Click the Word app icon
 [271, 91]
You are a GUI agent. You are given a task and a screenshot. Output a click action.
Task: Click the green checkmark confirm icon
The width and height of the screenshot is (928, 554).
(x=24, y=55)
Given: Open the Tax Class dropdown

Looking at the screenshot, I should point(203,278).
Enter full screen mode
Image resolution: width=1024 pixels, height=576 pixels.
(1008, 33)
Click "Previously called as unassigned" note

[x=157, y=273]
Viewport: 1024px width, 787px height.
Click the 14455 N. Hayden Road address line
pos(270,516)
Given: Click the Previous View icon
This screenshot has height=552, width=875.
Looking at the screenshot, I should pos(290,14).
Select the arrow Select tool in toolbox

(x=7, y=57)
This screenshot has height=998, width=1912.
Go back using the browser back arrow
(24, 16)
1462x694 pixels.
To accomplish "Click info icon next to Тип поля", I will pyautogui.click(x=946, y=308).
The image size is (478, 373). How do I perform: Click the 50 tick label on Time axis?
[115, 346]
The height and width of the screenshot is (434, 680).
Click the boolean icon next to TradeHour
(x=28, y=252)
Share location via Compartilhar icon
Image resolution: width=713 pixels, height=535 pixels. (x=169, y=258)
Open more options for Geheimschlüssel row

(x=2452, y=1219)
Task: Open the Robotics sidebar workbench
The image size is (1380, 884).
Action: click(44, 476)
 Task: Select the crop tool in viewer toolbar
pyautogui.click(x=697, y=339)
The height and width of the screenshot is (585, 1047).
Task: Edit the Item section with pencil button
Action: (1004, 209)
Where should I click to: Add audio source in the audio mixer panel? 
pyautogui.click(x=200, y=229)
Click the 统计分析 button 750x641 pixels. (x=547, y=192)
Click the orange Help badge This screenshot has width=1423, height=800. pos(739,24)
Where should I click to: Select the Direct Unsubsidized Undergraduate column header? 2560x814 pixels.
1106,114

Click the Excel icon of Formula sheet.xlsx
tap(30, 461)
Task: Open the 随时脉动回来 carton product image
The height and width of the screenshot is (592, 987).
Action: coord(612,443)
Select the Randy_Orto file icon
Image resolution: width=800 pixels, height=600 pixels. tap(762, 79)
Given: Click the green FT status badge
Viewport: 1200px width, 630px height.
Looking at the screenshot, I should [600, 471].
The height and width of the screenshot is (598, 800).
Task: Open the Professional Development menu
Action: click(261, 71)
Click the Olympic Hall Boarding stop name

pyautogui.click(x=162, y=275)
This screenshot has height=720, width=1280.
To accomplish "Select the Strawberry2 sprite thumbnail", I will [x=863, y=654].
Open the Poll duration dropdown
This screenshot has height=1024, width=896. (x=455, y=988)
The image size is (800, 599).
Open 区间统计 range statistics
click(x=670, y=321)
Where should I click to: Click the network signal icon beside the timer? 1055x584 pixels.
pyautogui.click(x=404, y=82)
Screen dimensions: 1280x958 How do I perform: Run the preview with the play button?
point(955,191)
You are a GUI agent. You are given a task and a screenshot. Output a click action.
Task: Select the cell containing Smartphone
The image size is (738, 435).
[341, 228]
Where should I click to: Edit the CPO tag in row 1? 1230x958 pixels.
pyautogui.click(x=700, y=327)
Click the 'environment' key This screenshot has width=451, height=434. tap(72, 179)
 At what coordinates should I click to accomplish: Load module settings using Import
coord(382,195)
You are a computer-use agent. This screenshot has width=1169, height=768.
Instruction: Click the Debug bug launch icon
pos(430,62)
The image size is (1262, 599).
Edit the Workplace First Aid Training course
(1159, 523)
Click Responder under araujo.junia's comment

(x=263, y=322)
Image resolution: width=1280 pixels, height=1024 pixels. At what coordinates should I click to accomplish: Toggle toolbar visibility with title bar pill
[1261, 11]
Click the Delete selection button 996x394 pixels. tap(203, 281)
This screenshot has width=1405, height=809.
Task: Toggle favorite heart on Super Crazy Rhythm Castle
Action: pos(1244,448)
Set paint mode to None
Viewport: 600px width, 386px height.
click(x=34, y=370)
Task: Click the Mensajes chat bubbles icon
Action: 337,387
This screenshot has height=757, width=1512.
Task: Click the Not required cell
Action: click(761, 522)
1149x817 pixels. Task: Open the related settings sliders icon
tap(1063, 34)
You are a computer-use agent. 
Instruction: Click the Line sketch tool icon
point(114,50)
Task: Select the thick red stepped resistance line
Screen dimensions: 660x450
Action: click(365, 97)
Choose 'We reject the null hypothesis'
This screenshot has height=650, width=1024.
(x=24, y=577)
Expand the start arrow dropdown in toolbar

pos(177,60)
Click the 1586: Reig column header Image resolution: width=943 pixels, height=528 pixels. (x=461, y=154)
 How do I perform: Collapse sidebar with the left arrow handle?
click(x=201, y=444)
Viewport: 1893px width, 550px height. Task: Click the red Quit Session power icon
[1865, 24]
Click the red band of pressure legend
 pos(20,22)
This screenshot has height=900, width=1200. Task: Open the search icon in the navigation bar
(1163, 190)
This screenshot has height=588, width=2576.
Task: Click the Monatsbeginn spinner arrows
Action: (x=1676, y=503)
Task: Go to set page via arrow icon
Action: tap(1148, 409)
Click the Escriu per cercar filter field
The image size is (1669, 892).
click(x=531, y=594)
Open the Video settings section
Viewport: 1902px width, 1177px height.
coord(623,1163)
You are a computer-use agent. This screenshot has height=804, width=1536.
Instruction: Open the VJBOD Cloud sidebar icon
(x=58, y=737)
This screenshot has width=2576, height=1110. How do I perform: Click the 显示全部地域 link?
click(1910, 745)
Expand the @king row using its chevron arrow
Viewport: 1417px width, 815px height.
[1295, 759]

**EXERCISE**
Each of the records is to be written out again exactly.

**ANSWER SECTION**
Click the Word app icon
 [271, 91]
You are a GUI agent. You are given a task and a screenshot. Output a click action.
Task: Click the green checkmark confirm icon
The width and height of the screenshot is (928, 554).
(x=24, y=55)
Given: Open the Tax Class dropdown

Looking at the screenshot, I should point(203,278).
Enter full screen mode
Image resolution: width=1024 pixels, height=576 pixels.
(1008, 33)
Click "Previously called as unassigned" note

[x=157, y=273]
Viewport: 1024px width, 787px height.
Click the 14455 N. Hayden Road address line
pos(270,516)
Given: Click the Previous View icon
This screenshot has height=552, width=875.
Looking at the screenshot, I should pos(290,14).
Select the arrow Select tool in toolbox

(x=7, y=57)
This screenshot has height=998, width=1912.
Go back using the browser back arrow
(24, 16)
1462x694 pixels.
To accomplish "Click info icon next to Тип поля", I will pyautogui.click(x=946, y=308).
The image size is (478, 373). How do I perform: Click the 50 tick label on Time axis?
[115, 346]
The height and width of the screenshot is (434, 680).
Click the boolean icon next to TradeHour
(x=28, y=252)
Share location via Compartilhar icon
Image resolution: width=713 pixels, height=535 pixels. (x=169, y=258)
Open more options for Geheimschlüssel row

(x=2452, y=1219)
Task: Open the Robotics sidebar workbench
The image size is (1380, 884).
Action: click(44, 476)
 Task: Select the crop tool in viewer toolbar
pyautogui.click(x=697, y=339)
The height and width of the screenshot is (585, 1047).
Task: Edit the Item section with pencil button
Action: (1004, 209)
Where should I click to: Add audio source in the audio mixer panel? 
pyautogui.click(x=200, y=229)
Click the 统计分析 button 750x641 pixels. (x=547, y=192)
Click the orange Help badge This screenshot has width=1423, height=800. pos(739,24)
Where should I click to: Select the Direct Unsubsidized Undergraduate column header? 2560x814 pixels.
1106,114

Click the Excel icon of Formula sheet.xlsx
tap(30, 461)
Task: Open the 随时脉动回来 carton product image
The height and width of the screenshot is (592, 987).
Action: coord(612,443)
Select the Randy_Orto file icon
Image resolution: width=800 pixels, height=600 pixels. tap(762, 79)
Given: Click the green FT status badge
Viewport: 1200px width, 630px height.
Looking at the screenshot, I should [600, 471].
The height and width of the screenshot is (598, 800).
Task: Open the Professional Development menu
Action: click(261, 71)
Click the Olympic Hall Boarding stop name

pyautogui.click(x=162, y=275)
This screenshot has height=720, width=1280.
To accomplish "Select the Strawberry2 sprite thumbnail", I will [x=863, y=654].
Open the Poll duration dropdown
This screenshot has height=1024, width=896. (x=455, y=988)
The image size is (800, 599).
Open 区间统计 range statistics
click(x=670, y=321)
Where should I click to: Click the network signal icon beside the timer? 1055x584 pixels.
pyautogui.click(x=404, y=82)
Screen dimensions: 1280x958 How do I perform: Run the preview with the play button?
point(955,191)
You are a GUI agent. You are given a task and a screenshot. Output a click action.
Task: Select the cell containing Smartphone
The image size is (738, 435).
[341, 228]
Where should I click to: Edit the CPO tag in row 1? 1230x958 pixels.
pyautogui.click(x=700, y=327)
Click the 'environment' key This screenshot has width=451, height=434. tap(72, 179)
 At what coordinates should I click to accomplish: Load module settings using Import
coord(382,195)
You are a computer-use agent. This screenshot has width=1169, height=768.
Instruction: Click the Debug bug launch icon
pos(430,62)
The image size is (1262, 599).
Edit the Workplace First Aid Training course
(1159, 523)
Click Responder under araujo.junia's comment

(x=263, y=322)
Image resolution: width=1280 pixels, height=1024 pixels. At what coordinates should I click to accomplish: Toggle toolbar visibility with title bar pill
[1261, 11]
Click the Delete selection button 996x394 pixels. tap(203, 281)
This screenshot has width=1405, height=809.
Task: Toggle favorite heart on Super Crazy Rhythm Castle
Action: pos(1244,448)
Set paint mode to None
Viewport: 600px width, 386px height.
click(x=34, y=370)
Task: Click the Mensajes chat bubbles icon
Action: 337,387
This screenshot has height=757, width=1512.
Task: Click the Not required cell
Action: click(761, 522)
1149x817 pixels. Task: Open the related settings sliders icon
tap(1063, 34)
You are a computer-use agent. 
Instruction: Click the Line sketch tool icon
point(114,50)
Task: Select the thick red stepped resistance line
Screen dimensions: 660x450
Action: click(365, 97)
Choose 'We reject the null hypothesis'
This screenshot has height=650, width=1024.
(x=24, y=577)
Expand the start arrow dropdown in toolbar

pos(177,60)
Click the 1586: Reig column header Image resolution: width=943 pixels, height=528 pixels. (x=461, y=154)
 How do I perform: Collapse sidebar with the left arrow handle?
click(x=201, y=444)
Viewport: 1893px width, 550px height. Task: Click the red Quit Session power icon
[1865, 24]
Click the red band of pressure legend
 pos(20,22)
This screenshot has height=900, width=1200. Task: Open the search icon in the navigation bar
(1163, 190)
This screenshot has height=588, width=2576.
Task: Click the Monatsbeginn spinner arrows
Action: (x=1676, y=503)
Task: Go to set page via arrow icon
Action: tap(1148, 409)
Click the Escriu per cercar filter field
The image size is (1669, 892).
click(x=531, y=594)
Open the Video settings section
Viewport: 1902px width, 1177px height.
coord(623,1163)
You are a computer-use agent. This screenshot has height=804, width=1536.
Instruction: Open the VJBOD Cloud sidebar icon
(x=58, y=737)
This screenshot has width=2576, height=1110. How do I perform: Click the 显示全部地域 link?
click(1910, 745)
Expand the @king row using its chevron arrow
Viewport: 1417px width, 815px height.
[1295, 759]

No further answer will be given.